The auction of new spectrum capacity in the industry is expected to lead to significant revenue growth in 2018-19. A spectrum auction is a process whereby a government uses an auction to sell the rights (licences) to transmit signals over specific bands of the electromagnetic spectrum, and to assign scarce spectrum resources. This process plays a vital role in the Australian economy, as the government sells spectrum rights to companies, which then provide consumers with access to services such as mobile networks.

Revenue for this industry has been extremely volatile over the past five years. These extreme fluctuations have been attributable to the auction of spectrum rights by the federal government, which occurs on an irregular basis and depends on the development of new spectrum. Large telecommunication companies, such as Telstra, Optus, Vodafone and TPG, are the main bidders for Australia’s spectrum. For example, TPG purchased spectrum rights for $1.26 billion in the April 2017 auction, in a move to build its own mobile network and ultimately shake up the Australian telecommunications sector. This auction led to industry revenue skyrocketing in 2016-17, followed by a steep fall in 2017-18. A spectrum auction for the 3.6 GHz band is expected to take place in 2018-19, which may re-allocate the 3.6 GHz band for 5G. As a result, industry revenue is expected to increase by a substantial 68.2% in 2018-19.

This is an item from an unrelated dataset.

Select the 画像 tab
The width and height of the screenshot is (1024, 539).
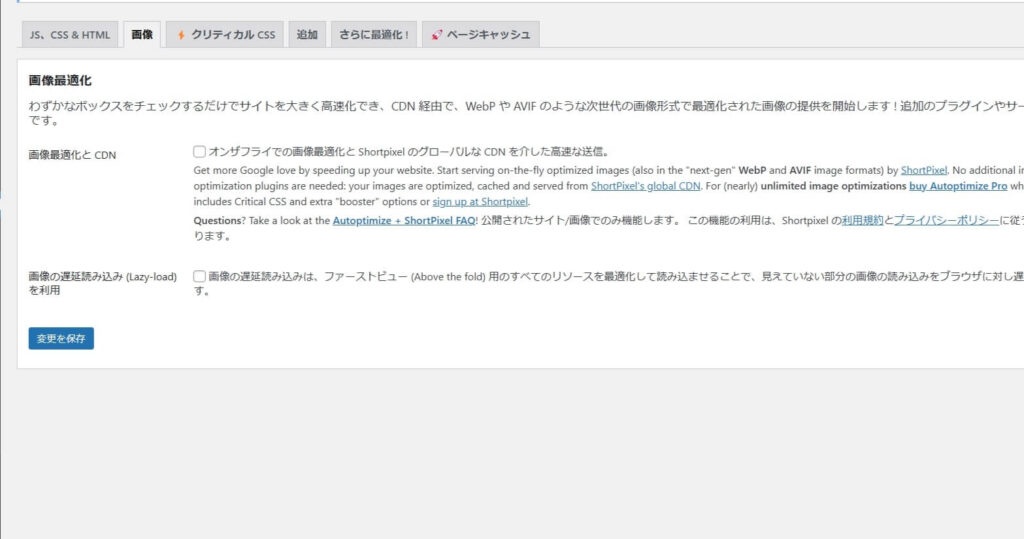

Internet publishing and broadcasting

The rapid expansion of on-demand video and music streaming services such as Netflix and Spotify is expected to cause the internet publishing and broadcasting industry to grow by 16.5% in 2018-19, to $2.9 billion. This growth is off the back of the continued strong performance of online advertisers, as customers have transitioned to digital services and away from print media.

Rising internet access, particularly in rural areas, and improvements in technology have driven the increasing demand for on-demand streaming services. Services are now being watched on more devices. The ability to handle higher data usage through the continued rollout of the NBN is also expected to contribute to industry growth.

The number of enterprises in this industry has increased over the past five years due to low entry barriers for internet-based businesses. Major players that offer content across multiple channels, such as smartphone apps, are likely to outperform industry growth.

Retail property operators in Australia

Revenue for the retail property operators industry is expected to increase by 16.5% in 2018-19, to $26.6 billion. Demand from retail trade is anticipated to grow in 2018-19, fuelling demand for industry services.

Growing demand from overseas investors has also contributed to the industry’s revenue expansion over the past five years. Demand from overseas investors has largely been due to improved vacancy rates over the period, and growth in Australian property prices, both commercial and residential.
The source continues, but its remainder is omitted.